*What to do:* Write the listing below out again exactly, though only as far as the line with "Launch the Play", which is included.

···

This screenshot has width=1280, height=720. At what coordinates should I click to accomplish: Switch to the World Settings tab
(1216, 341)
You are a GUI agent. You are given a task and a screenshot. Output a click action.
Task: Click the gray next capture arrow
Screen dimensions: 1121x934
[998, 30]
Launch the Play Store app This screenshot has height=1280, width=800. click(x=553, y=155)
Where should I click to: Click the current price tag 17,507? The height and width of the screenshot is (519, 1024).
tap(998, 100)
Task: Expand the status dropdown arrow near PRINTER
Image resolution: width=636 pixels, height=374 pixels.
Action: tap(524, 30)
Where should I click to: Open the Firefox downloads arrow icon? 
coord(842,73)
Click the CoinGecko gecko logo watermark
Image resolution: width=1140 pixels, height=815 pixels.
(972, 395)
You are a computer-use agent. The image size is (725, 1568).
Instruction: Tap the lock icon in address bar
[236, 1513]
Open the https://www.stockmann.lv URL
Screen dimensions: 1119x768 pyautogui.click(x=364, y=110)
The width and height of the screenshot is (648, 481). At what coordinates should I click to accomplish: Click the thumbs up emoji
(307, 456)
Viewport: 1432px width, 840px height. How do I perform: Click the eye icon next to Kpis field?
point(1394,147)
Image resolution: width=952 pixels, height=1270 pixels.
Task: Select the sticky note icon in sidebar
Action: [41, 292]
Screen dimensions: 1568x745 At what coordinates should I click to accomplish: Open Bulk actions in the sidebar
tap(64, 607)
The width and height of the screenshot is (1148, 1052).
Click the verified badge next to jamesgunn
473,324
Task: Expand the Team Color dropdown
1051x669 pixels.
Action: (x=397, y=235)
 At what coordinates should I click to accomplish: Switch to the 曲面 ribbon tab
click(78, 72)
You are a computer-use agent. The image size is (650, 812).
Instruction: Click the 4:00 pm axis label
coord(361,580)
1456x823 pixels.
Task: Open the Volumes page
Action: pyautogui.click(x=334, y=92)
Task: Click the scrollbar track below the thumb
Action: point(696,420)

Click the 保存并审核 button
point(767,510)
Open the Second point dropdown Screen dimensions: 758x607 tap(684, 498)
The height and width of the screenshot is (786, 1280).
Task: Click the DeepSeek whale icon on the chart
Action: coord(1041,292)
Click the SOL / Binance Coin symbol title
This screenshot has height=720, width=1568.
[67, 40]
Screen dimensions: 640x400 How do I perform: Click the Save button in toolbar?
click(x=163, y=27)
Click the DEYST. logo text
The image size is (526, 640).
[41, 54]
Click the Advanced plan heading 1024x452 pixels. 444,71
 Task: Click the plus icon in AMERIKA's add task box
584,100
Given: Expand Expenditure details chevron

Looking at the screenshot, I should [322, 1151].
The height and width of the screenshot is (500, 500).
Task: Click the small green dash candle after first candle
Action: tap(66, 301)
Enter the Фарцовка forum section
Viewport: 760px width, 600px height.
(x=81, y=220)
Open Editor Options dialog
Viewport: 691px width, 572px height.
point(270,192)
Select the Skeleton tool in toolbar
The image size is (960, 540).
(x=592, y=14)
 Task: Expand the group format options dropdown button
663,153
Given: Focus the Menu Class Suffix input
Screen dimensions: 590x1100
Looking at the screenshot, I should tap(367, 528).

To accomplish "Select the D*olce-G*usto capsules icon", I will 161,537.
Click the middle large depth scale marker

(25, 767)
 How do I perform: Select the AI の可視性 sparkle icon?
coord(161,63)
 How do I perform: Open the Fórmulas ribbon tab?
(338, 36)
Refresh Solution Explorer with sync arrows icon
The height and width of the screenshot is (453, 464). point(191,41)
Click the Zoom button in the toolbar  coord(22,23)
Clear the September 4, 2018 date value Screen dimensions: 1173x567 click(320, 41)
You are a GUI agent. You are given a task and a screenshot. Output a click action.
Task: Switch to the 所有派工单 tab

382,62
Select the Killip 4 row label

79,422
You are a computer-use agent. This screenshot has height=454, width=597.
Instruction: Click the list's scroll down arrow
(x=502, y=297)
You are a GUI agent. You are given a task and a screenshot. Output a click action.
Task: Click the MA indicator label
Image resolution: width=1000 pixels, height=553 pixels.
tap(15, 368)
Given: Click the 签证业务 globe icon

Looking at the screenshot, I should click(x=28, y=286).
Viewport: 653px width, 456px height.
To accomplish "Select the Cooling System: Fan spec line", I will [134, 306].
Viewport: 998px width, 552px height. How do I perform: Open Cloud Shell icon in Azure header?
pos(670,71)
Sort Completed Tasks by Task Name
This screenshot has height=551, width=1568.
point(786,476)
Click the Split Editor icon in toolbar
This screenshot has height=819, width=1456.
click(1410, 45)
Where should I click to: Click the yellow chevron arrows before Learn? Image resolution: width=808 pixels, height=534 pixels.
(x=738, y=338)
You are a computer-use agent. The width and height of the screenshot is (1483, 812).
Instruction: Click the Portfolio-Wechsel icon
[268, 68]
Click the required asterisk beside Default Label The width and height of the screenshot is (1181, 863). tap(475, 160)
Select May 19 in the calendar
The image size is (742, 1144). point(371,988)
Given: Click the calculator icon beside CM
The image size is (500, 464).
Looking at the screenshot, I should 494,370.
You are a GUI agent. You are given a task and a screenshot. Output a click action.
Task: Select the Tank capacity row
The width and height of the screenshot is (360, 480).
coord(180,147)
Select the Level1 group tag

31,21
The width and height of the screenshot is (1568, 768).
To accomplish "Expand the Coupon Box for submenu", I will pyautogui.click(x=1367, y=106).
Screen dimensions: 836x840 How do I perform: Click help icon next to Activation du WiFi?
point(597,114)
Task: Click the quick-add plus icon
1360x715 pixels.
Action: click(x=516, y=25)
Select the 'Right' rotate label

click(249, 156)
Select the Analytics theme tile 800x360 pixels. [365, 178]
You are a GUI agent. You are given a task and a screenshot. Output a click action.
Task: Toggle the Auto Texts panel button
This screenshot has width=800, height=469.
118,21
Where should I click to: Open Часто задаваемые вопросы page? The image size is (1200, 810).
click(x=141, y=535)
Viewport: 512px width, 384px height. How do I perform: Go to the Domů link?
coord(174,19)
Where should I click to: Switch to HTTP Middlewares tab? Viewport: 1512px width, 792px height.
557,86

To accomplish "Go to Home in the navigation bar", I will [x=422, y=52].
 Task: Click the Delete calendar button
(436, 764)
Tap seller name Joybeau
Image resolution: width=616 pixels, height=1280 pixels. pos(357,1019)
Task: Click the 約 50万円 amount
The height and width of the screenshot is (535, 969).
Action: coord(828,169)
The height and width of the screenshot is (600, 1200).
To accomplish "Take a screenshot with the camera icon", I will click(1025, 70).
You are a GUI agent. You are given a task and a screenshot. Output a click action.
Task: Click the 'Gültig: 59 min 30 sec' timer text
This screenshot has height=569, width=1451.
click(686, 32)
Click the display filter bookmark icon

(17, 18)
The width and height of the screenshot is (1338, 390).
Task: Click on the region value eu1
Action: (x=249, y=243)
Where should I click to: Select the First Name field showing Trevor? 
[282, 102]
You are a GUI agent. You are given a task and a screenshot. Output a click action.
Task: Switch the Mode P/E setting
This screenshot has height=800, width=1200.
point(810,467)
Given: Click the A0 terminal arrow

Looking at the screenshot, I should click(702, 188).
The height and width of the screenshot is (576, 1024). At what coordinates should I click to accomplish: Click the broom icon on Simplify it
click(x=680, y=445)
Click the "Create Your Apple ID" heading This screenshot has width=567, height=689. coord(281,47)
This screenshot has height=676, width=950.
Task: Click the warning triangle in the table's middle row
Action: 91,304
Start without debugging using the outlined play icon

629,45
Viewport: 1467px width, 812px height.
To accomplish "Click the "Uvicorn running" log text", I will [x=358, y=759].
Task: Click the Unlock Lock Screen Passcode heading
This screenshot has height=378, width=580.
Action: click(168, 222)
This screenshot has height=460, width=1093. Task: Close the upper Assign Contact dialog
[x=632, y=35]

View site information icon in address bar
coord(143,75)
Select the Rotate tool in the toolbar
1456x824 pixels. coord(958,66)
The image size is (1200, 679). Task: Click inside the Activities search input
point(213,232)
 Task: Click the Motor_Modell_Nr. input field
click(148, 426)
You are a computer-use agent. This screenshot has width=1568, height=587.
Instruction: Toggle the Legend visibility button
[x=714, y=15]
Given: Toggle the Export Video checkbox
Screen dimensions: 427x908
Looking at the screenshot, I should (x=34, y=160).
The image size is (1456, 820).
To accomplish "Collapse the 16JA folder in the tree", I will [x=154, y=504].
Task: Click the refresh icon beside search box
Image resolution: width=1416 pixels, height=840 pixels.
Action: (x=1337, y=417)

···

*Response:*
This screenshot has width=1280, height=720. At what coordinates should I click to accomplish: Switch to the World Settings tab
(1216, 341)
You are a GUI agent. You are given a task and a screenshot. Output a click action.
Task: Click the gray next capture arrow
Screen dimensions: 1121x934
[998, 30]
Launch the Play Store app This screenshot has height=1280, width=800. click(x=553, y=155)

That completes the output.